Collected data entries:
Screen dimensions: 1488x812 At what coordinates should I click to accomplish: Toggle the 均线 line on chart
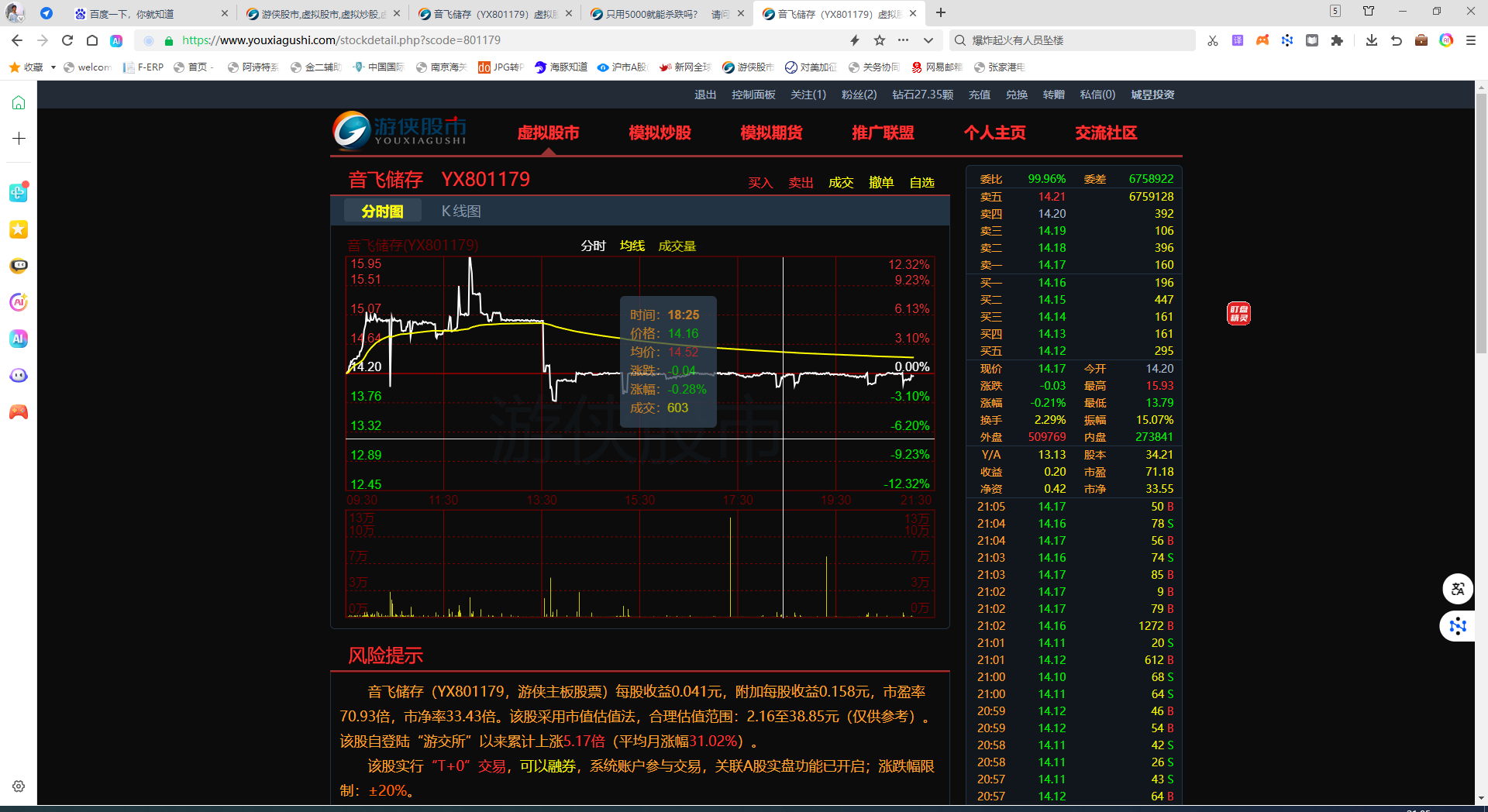click(x=632, y=246)
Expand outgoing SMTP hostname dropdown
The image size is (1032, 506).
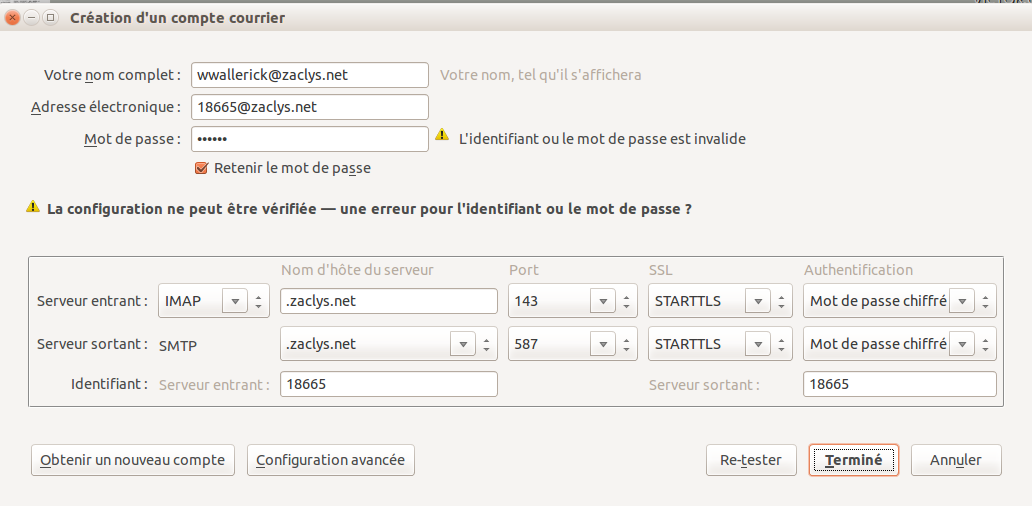coord(462,344)
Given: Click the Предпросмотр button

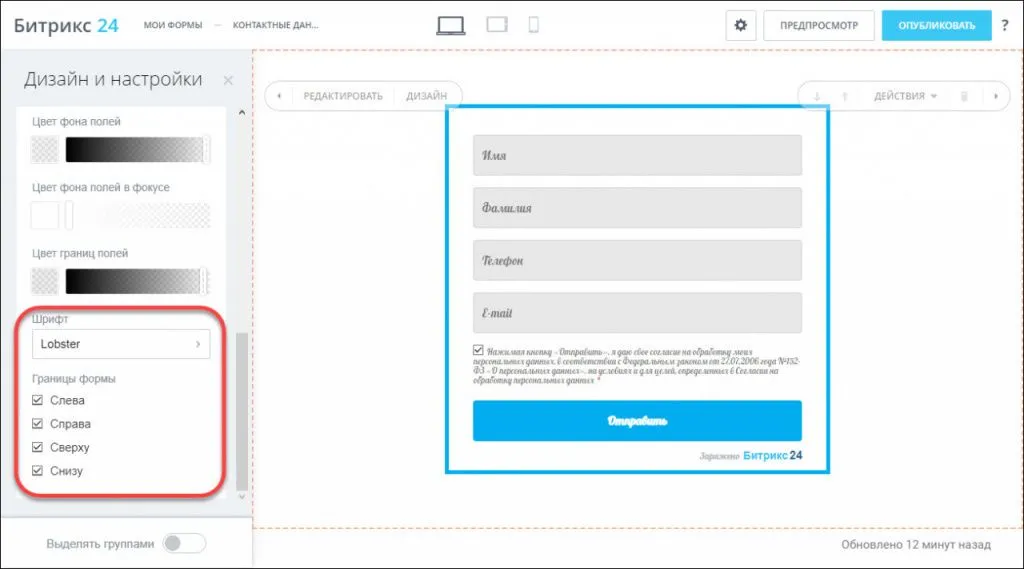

*What is needed*:
Retype all entries above verbatim; no pictures belong in the copy.

*Task answer*:
Screen dimensions: 1488x812 At what coordinates should I click to accomplish: Toggle the 均线 line on chart
click(x=632, y=246)
Expand outgoing SMTP hostname dropdown
The image size is (1032, 506).
coord(462,344)
Given: Click the Предпросмотр button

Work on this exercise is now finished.